If your API is to adhere to the Richardson Maturity Model’s level 2 or higher, you will be using HTTP verbs to interact with it: GET, POST, PUT, DELETE, and PATCH being the most common. However, based on the resource and whether or not the end point is a collection, you may want to allow different HTTP methods. How can you do that? and how do you enforce it?
HTTP provides functionality around this topic via another HTTP method, OPTIONS, and a related HTTP response header, Allow.
Calls to OPTIONS are non-cacheable, and may provide a response body if desired. They _should_ emit an Allow header, however, detailing which HTTP request methods are allowed on the current URI.

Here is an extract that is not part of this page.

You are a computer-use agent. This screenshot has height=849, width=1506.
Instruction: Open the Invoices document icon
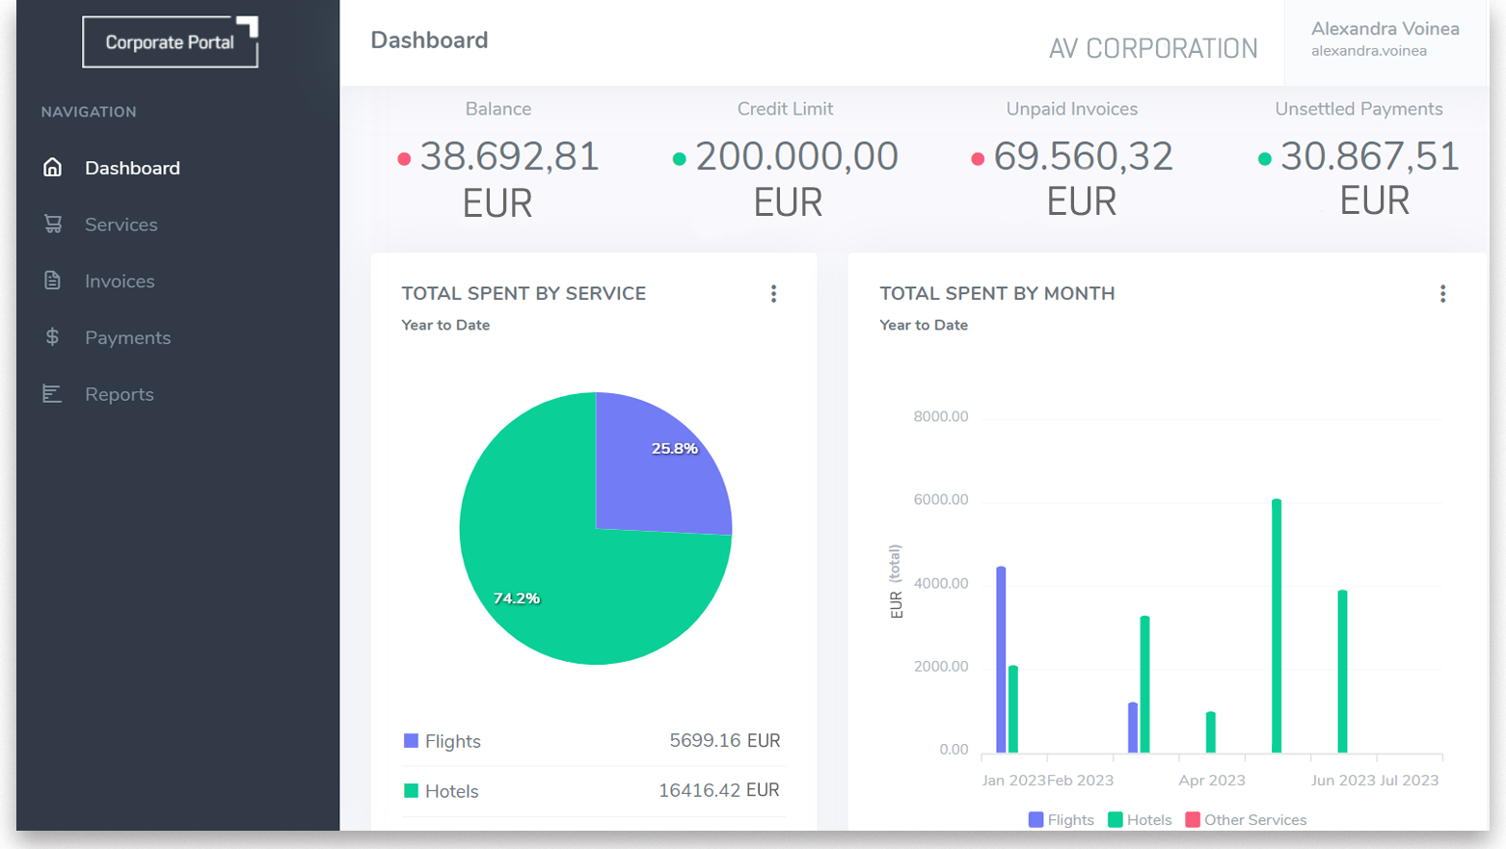click(52, 280)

Consider the following request:
OPTIONS /api/user
Host: example.org
with its response:
HTTP/1.1 200 OK
Allow: GET, POST
This tells us that for the URI /api/user, you may emit either a GET or POST request.

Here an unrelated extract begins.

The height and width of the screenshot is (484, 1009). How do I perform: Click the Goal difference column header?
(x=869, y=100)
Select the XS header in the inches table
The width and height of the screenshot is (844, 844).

What happens if a malicious user tries something else? You should respond with a “405 Not Allowed” status, and indicate what _is_ allowed:
HTTP/1.1 405 Not Allowed
Allow: GET, POST
PhlyRestfully bakes this into its PhlyRestfully\ResourceController implementation, allowing you to specify via configuration which methods are allowed both for collections and individual resources handled by the controller.